WHAT YOU WILL DO →
Update the material starting at the line that contains "Viewport: 802px width, 457px" and ending at the line that contains "point(687,41)" by putting "paragraph shading" in place of "character shading" and keeping everything else the same. Give only those lines, without the pictures.

MATERIAL SHOWN →

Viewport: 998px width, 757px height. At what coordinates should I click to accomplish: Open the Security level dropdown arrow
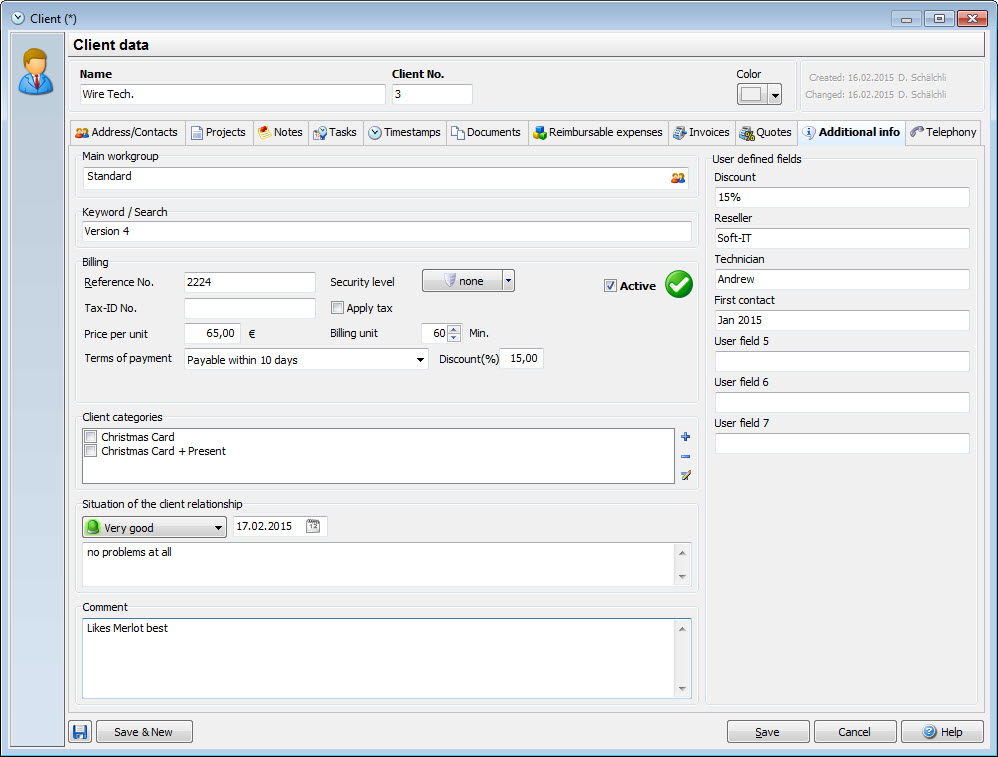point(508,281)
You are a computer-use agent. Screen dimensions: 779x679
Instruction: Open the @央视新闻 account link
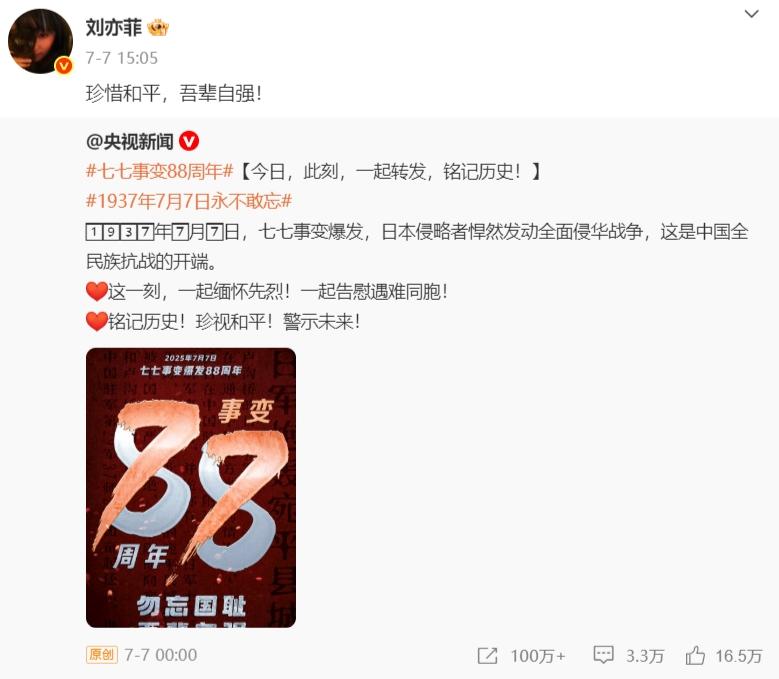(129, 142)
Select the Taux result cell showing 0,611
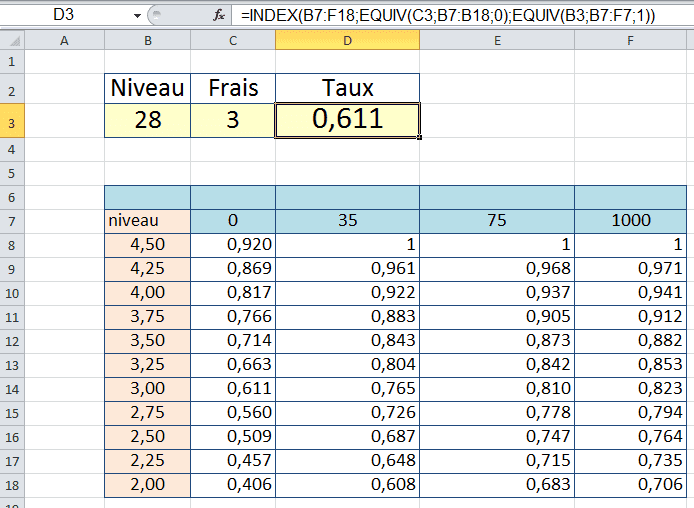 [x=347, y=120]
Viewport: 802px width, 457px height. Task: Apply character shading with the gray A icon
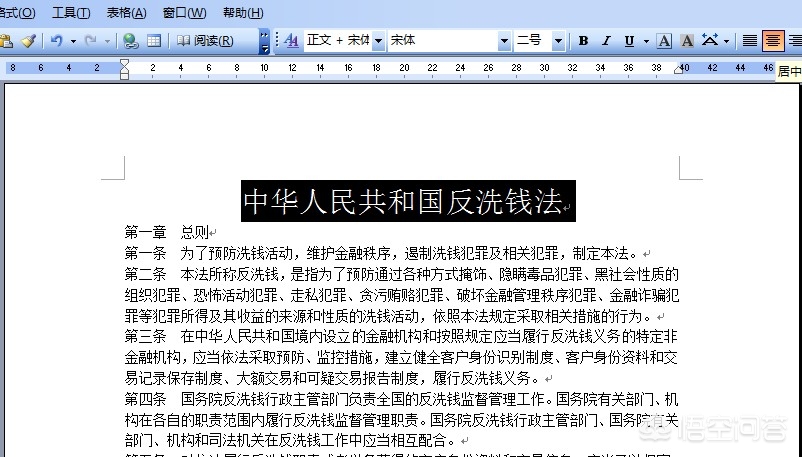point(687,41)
==
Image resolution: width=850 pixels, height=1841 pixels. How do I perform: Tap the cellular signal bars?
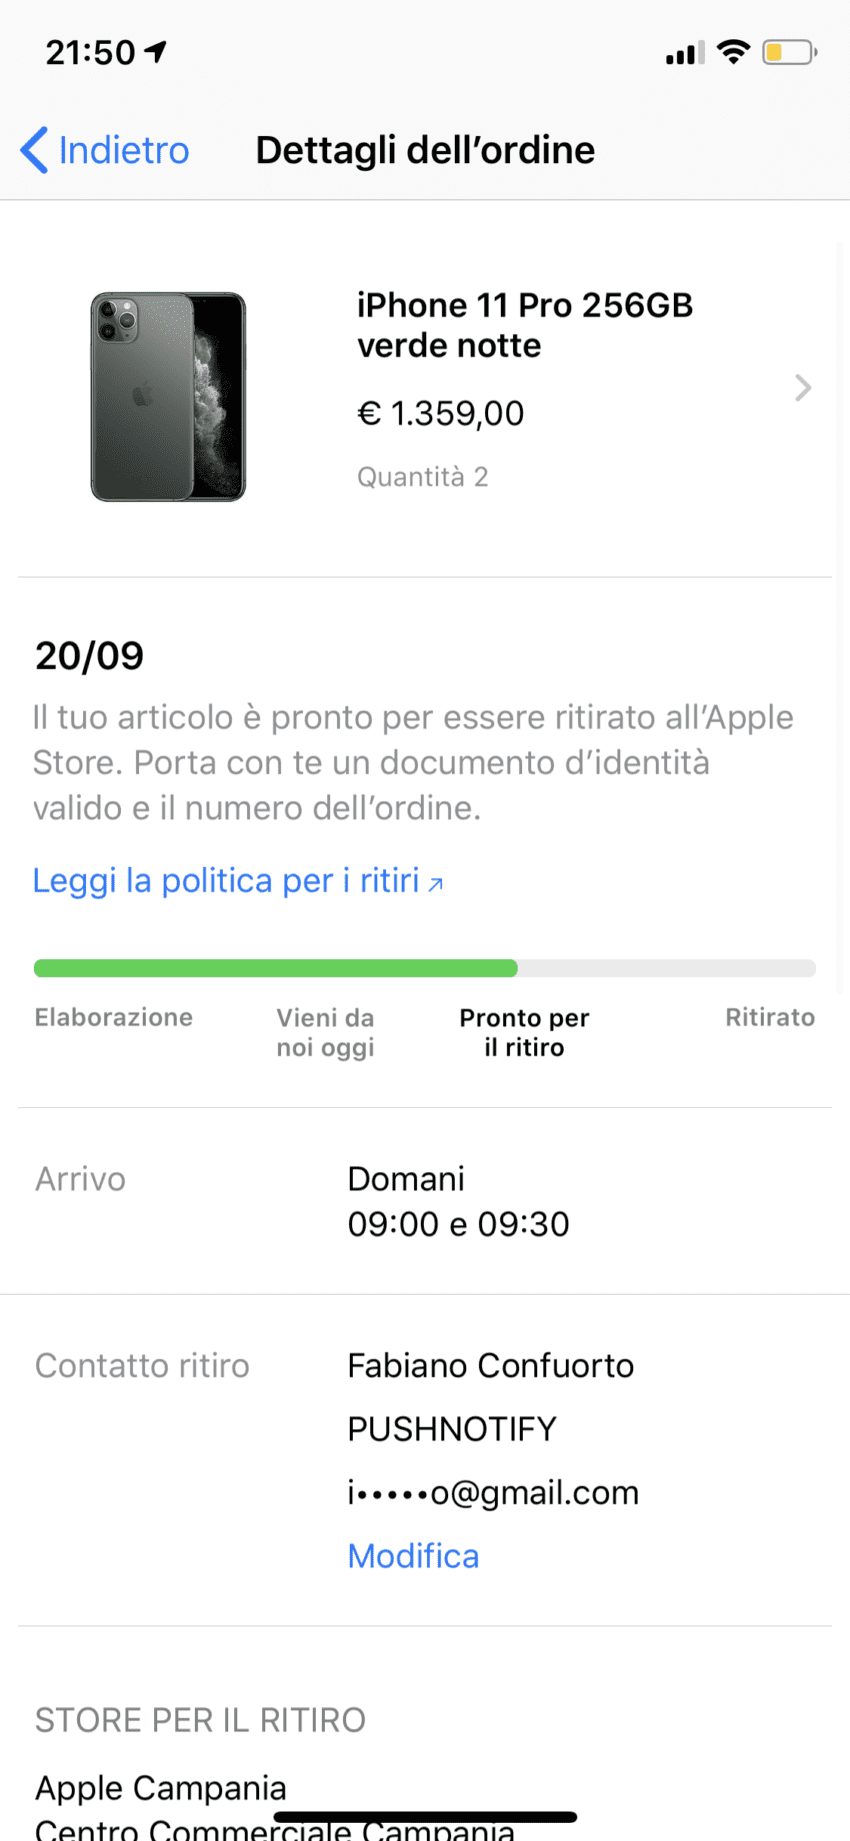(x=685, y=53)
* * *
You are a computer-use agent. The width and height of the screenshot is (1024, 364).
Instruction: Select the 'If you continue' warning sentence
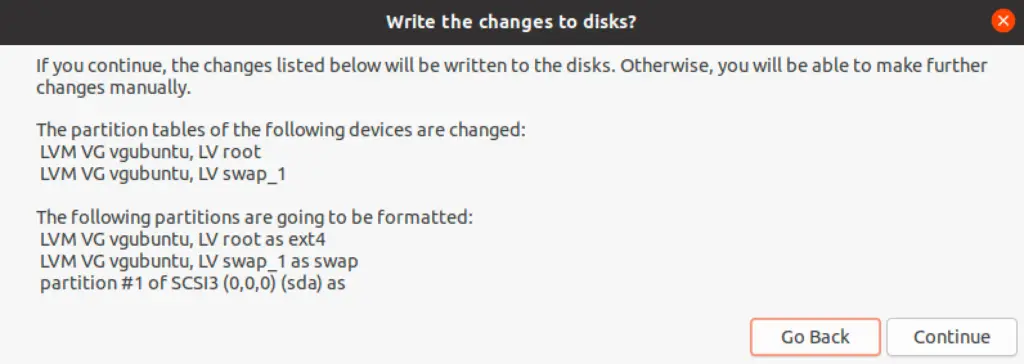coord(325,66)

CORRECT RESPONSE →
Viewport: 802px width, 457px height. Task: Apply paragraph shading with the gray A icon
point(687,41)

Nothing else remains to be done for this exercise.